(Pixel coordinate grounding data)

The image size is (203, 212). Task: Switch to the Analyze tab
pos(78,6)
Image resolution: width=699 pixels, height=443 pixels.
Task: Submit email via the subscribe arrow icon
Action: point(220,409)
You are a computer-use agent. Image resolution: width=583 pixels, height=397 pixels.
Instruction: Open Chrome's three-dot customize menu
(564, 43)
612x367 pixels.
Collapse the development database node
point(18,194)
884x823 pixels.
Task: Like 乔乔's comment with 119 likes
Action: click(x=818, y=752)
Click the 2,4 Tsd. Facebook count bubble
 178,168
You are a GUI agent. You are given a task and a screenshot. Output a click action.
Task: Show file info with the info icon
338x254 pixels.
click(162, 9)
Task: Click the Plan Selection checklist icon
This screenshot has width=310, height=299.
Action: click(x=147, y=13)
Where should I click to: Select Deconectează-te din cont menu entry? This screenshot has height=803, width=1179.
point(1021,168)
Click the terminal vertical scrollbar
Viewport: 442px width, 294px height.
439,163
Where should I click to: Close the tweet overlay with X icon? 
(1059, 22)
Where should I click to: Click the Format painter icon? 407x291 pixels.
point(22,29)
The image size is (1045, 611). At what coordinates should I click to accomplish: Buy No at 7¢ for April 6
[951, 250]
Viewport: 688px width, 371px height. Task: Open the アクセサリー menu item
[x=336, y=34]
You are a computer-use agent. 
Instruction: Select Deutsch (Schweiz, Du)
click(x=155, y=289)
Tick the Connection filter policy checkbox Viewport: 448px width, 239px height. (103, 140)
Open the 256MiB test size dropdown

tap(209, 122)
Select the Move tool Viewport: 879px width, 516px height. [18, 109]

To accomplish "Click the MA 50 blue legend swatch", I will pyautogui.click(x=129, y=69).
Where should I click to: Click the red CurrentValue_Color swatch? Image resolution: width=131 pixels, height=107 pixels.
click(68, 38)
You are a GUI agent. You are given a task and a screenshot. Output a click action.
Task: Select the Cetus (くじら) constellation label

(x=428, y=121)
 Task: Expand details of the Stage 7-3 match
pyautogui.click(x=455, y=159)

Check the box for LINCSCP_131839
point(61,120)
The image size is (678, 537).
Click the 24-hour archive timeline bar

_Directions_:
Starting at the line that contains "Click the terminal vertical scrollbar", write out every line to the end of the entries, exactly as given.

_Answer_:
Click the terminal vertical scrollbar
Viewport: 442px width, 294px height.
439,163
Where should I click to: Close the tweet overlay with X icon? 
(1059, 22)
Where should I click to: Click the Format painter icon? 407x291 pixels.
point(22,29)
The image size is (1045, 611). At what coordinates should I click to accomplish: Buy No at 7¢ for April 6
[951, 250]
Viewport: 688px width, 371px height. Task: Open the アクセサリー menu item
[x=336, y=34]
You are a computer-use agent. 
Instruction: Select Deutsch (Schweiz, Du)
click(x=155, y=289)
Tick the Connection filter policy checkbox Viewport: 448px width, 239px height. (103, 140)
Open the 256MiB test size dropdown

tap(209, 122)
Select the Move tool Viewport: 879px width, 516px height. [18, 109]

To accomplish "Click the MA 50 blue legend swatch", I will pyautogui.click(x=129, y=69).
Where should I click to: Click the red CurrentValue_Color swatch? Image resolution: width=131 pixels, height=107 pixels.
click(68, 38)
You are a GUI agent. You are given a task and a screenshot. Output a click action.
Task: Select the Cetus (くじら) constellation label

(x=428, y=121)
 Task: Expand details of the Stage 7-3 match
pyautogui.click(x=455, y=159)

Check the box for LINCSCP_131839
point(61,120)
The image size is (678, 537).
Click the 24-hour archive timeline bar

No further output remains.